SPEEDING UP PERFORMANCE WITH MULTICORE PROGRAMMING
New HPC users may be interested to know how to make use of such multi-core systems to maximize the benefits through parallel programming. To this end, it is important to have software that supports multithreaded programming to allow users to easily turn their codes into a parallel program that can run on a multi-core system. The good news is that many of the commercially available application software now support this feature. Additionally, many open-source applications, such as R, are able to support multithreaded programming.
In the benchmark below, the “doMC” package written for R was used to run a program in multiple threads (see http://cran.r-project.org/web/packages/doMC/vignettes/gettingstartedMC.pdf for the sample code from which the actual code was derived). The program was run on one of our newer systems (atlas7) which has 2 processors, each having 6 cores (a total of 12 cores). The run results are shown in the graph below.
Several observations can be made from the results shown:
- The elapsed time was dramatically reduced from 462.4 seconds to 100.5 seconds when running the program on 6 threads instead of 1.This shows more than 4 times reduction in the elapsed time.

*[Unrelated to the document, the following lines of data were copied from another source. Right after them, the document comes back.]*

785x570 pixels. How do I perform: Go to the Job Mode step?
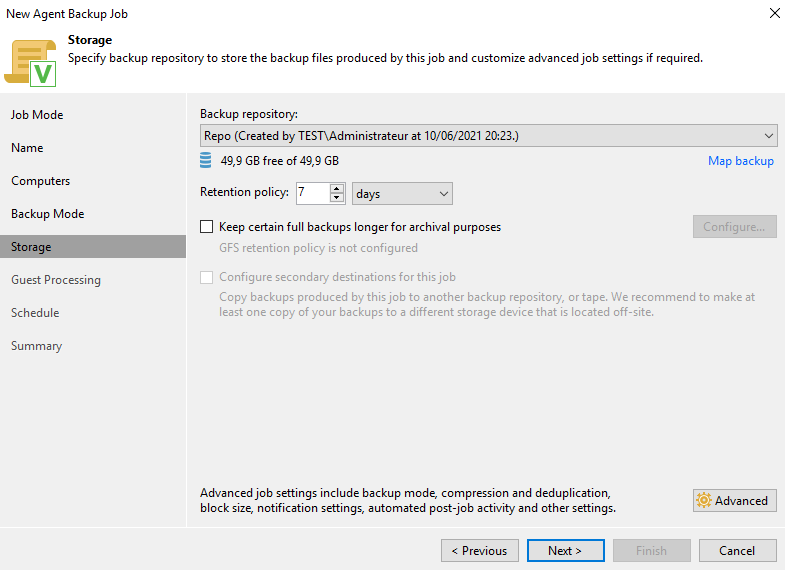click(x=37, y=115)
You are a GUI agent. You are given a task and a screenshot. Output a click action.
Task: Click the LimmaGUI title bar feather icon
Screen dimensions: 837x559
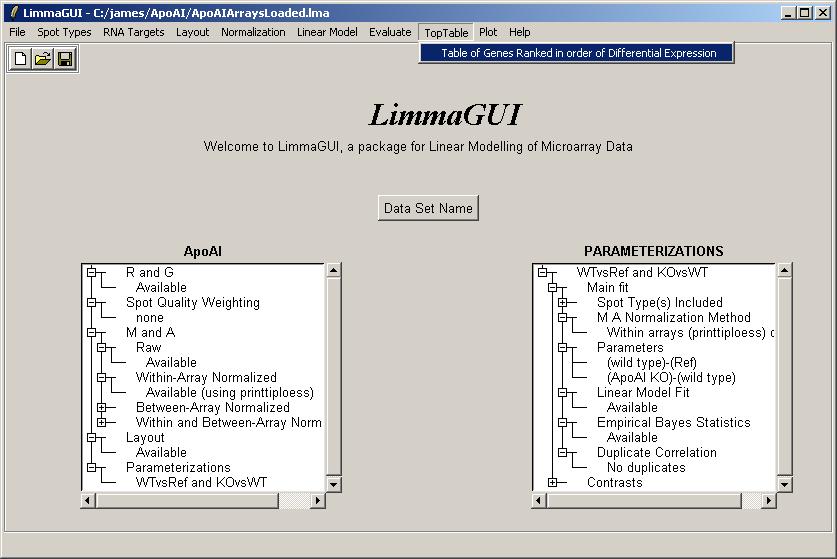[13, 13]
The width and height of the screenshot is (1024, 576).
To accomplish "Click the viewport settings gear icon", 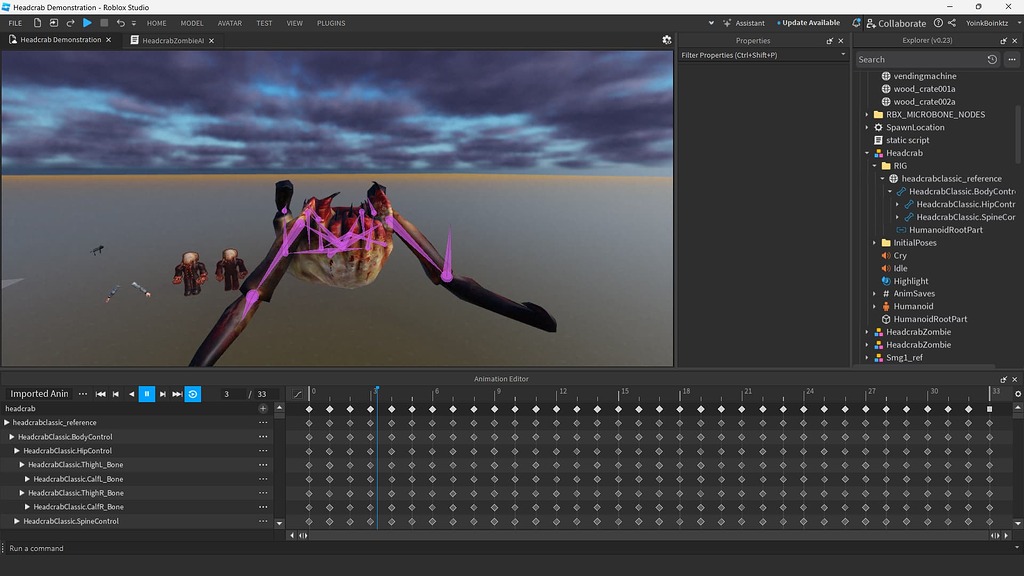I will (x=666, y=40).
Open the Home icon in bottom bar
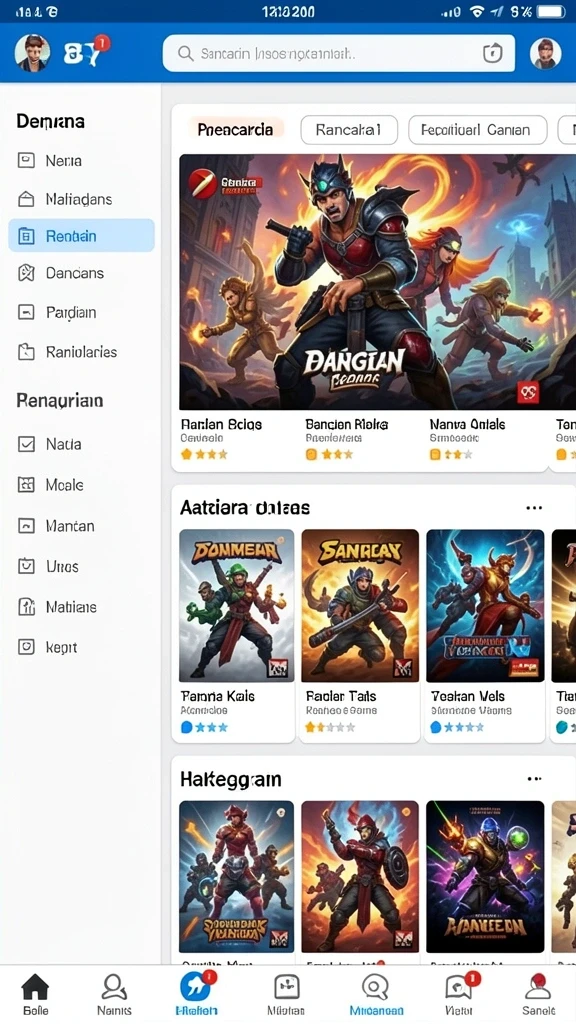The image size is (576, 1024). [x=35, y=986]
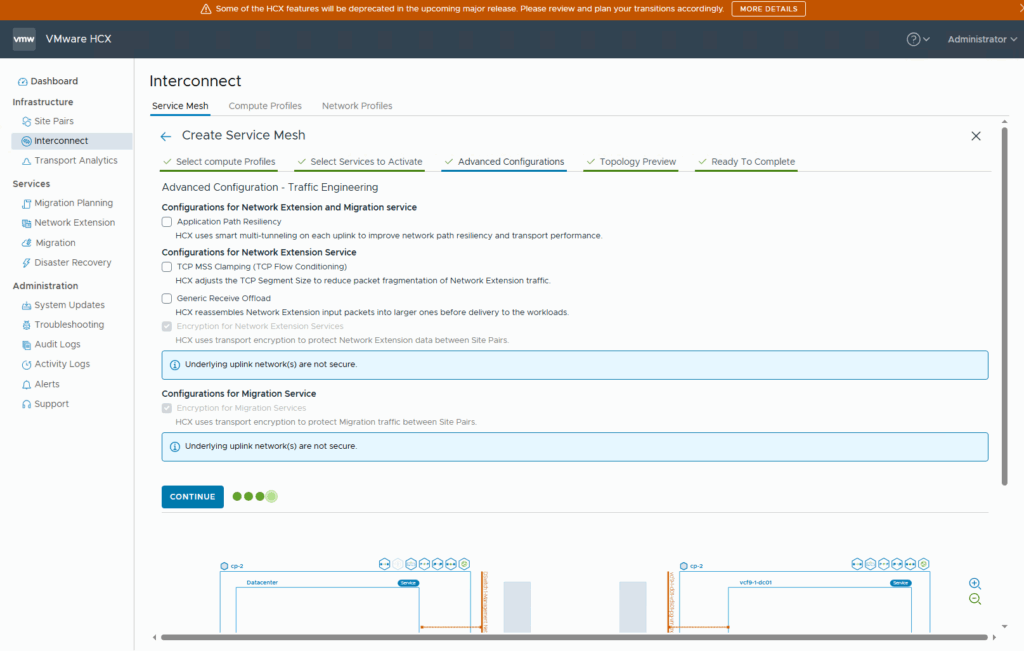Image resolution: width=1024 pixels, height=651 pixels.
Task: Toggle Generic Receive Offload checkbox
Action: point(167,298)
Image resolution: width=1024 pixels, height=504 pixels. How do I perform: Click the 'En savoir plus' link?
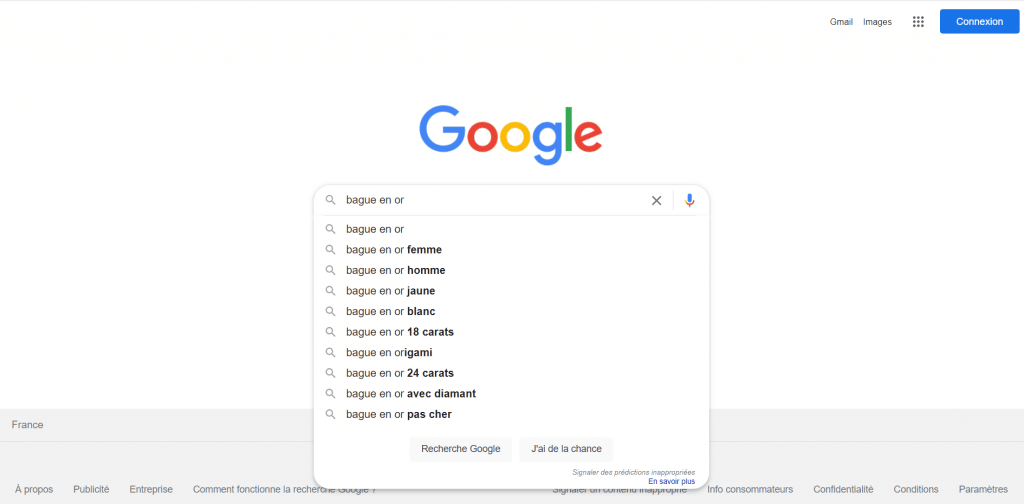pos(671,481)
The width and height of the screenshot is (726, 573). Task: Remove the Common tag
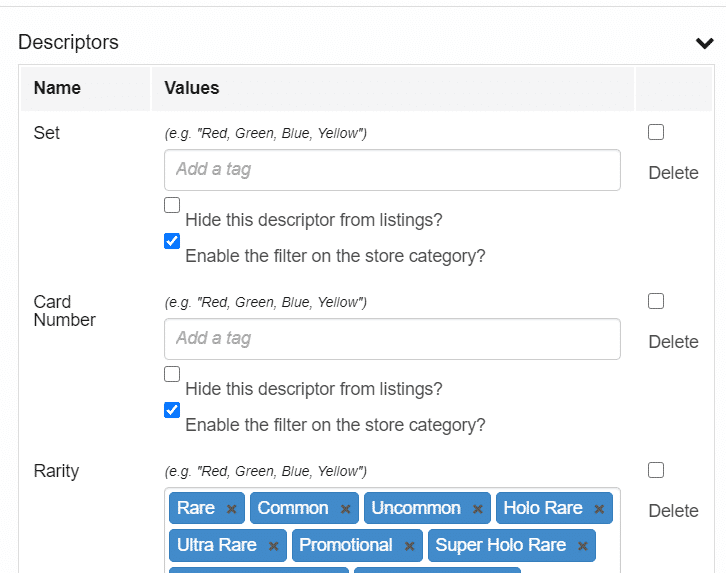click(345, 509)
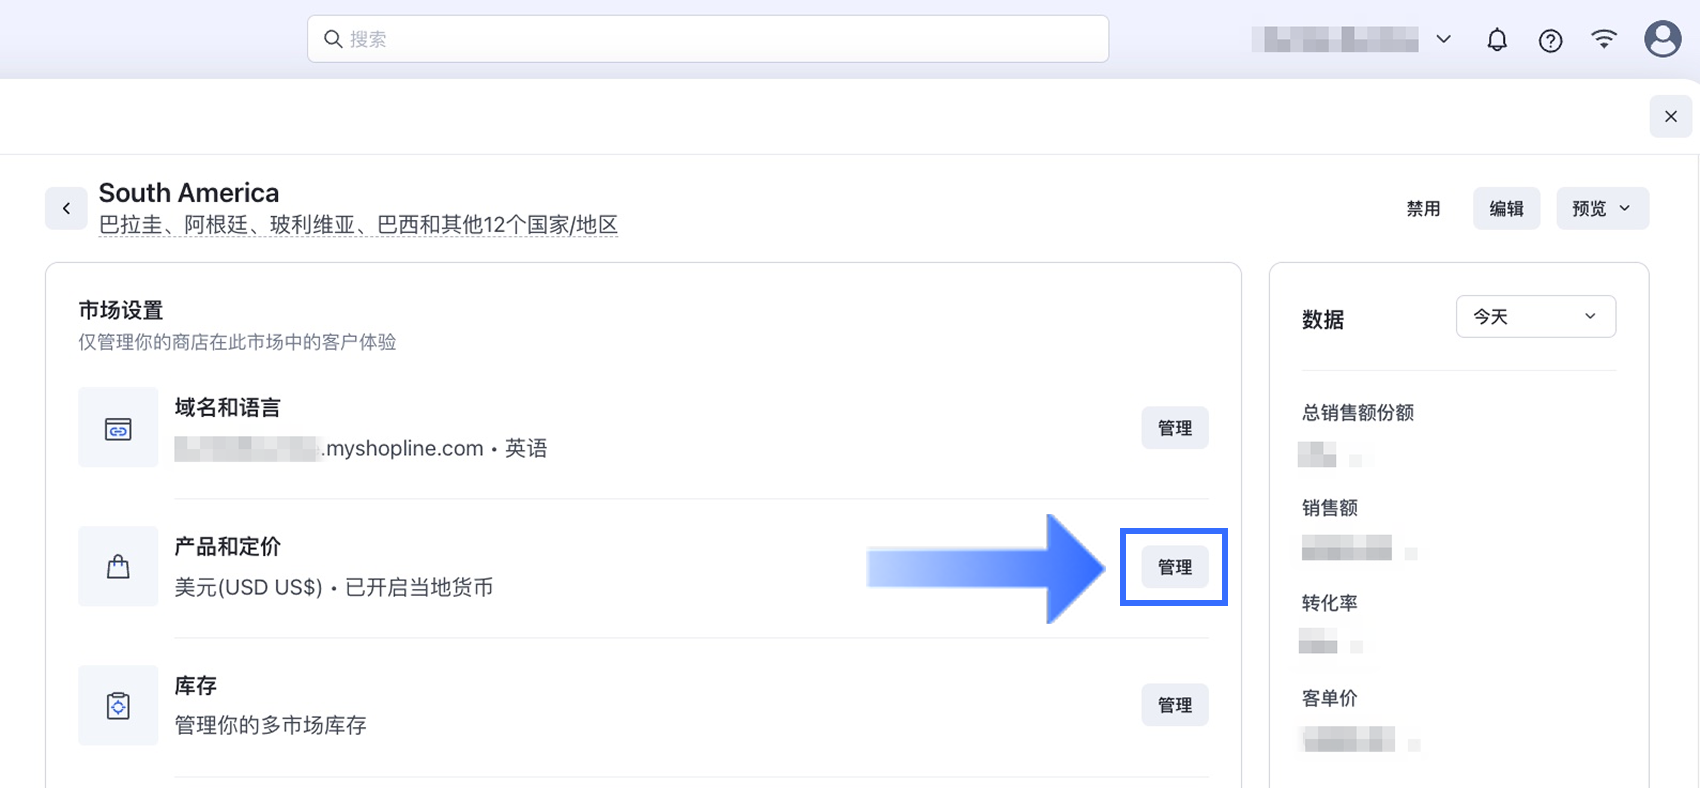Screen dimensions: 1700x788
Task: Click the search magnifier icon
Action: (x=333, y=39)
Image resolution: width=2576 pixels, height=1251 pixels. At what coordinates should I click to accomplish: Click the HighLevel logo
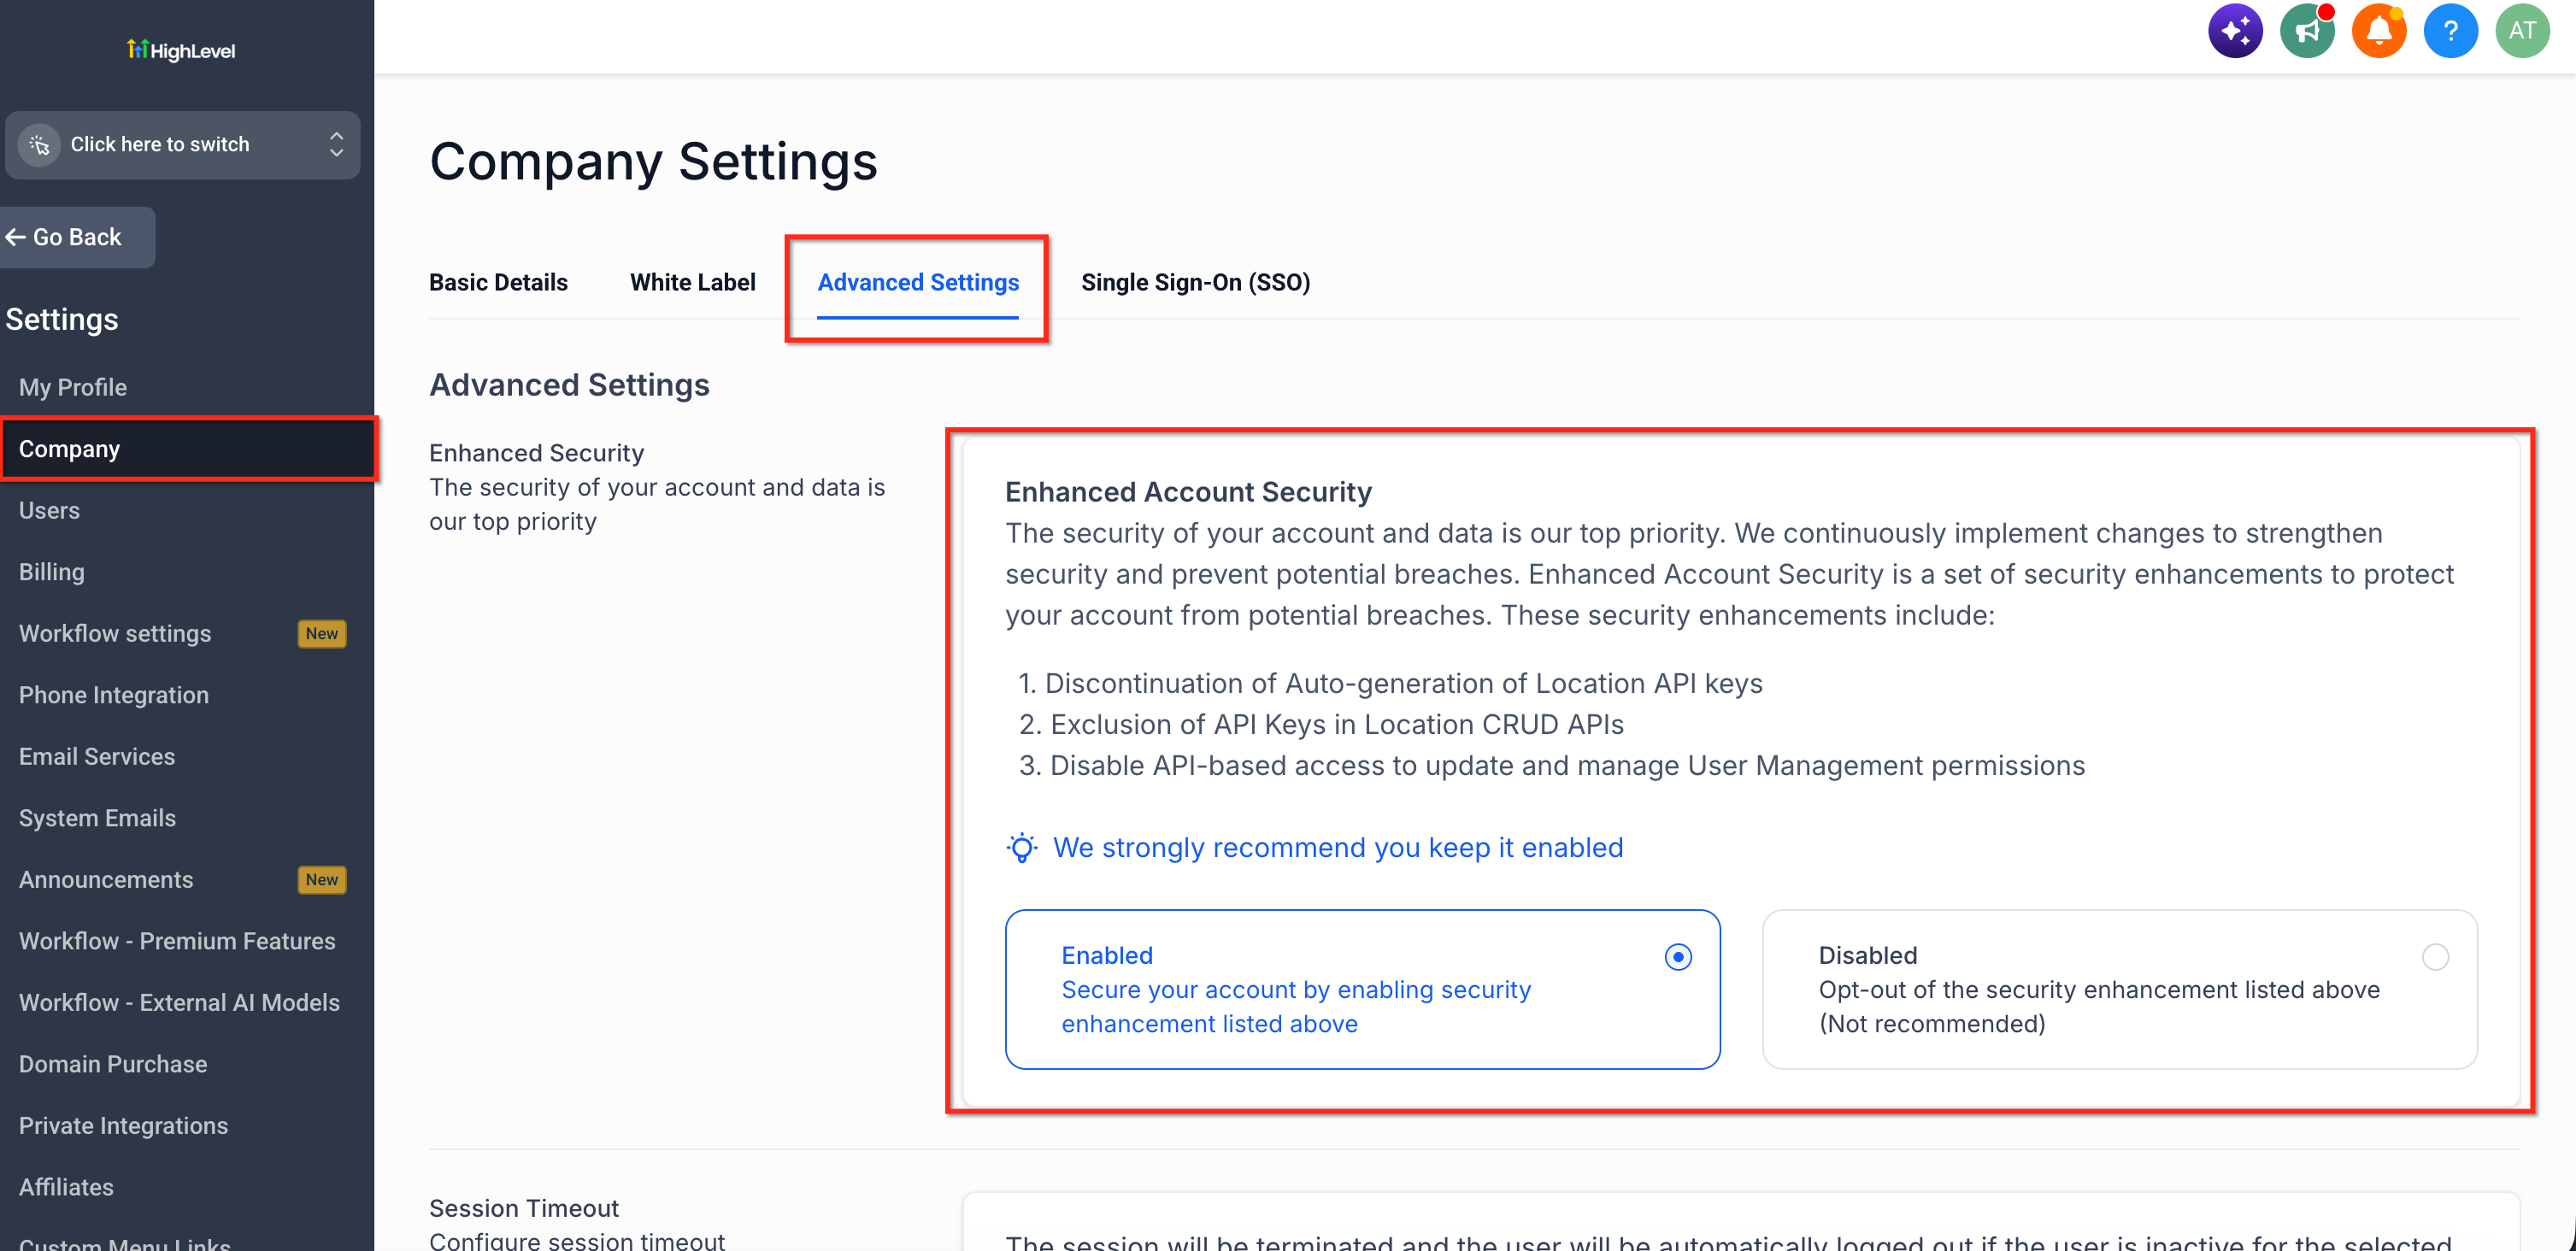point(181,50)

- The elapsed time is reduced slightly to around 72 seconds when using 12, 18 and 24 threads.The improvements in speed-up is less significant once the number of threads matches the maximum number of cores in the system. Even though the Linux operating system is able to support more than 1 thread per core, there are no noticeable speed improvements in choosing more threads than the number of cores available.
- The total CPU time (user + system) increased as the number of threads increased.Increasing the threads also increases the overheads needed to run a multithreaded program (see http://randu.org/tutorials/threads to understand more about multithreaded programming).
- For the example shown, the optimal number of threads is 6.For any parallel program, the speed-up does not improve linearly as the number of threads is increased. This may be due to unparallelized portions of the code, and other overheads. The link in item 3 above has an explanation of this (see section on Amdahl’s Law and the Pareto Principle). Therefore, the programmer needs to find the optimum number of threads that gives the maximum speed-up for any program. Choosing more threads does not necessarily mean that the program will gain the proportionate improvements in speed-up.
Conclusion
There are now many types of software that can make use of more than one processor core to speed up a program through multithreaded programming. In using multithreaded programming, the programmer needs to find the optimum number of threads for his particular problem, for maximum speed-up gains.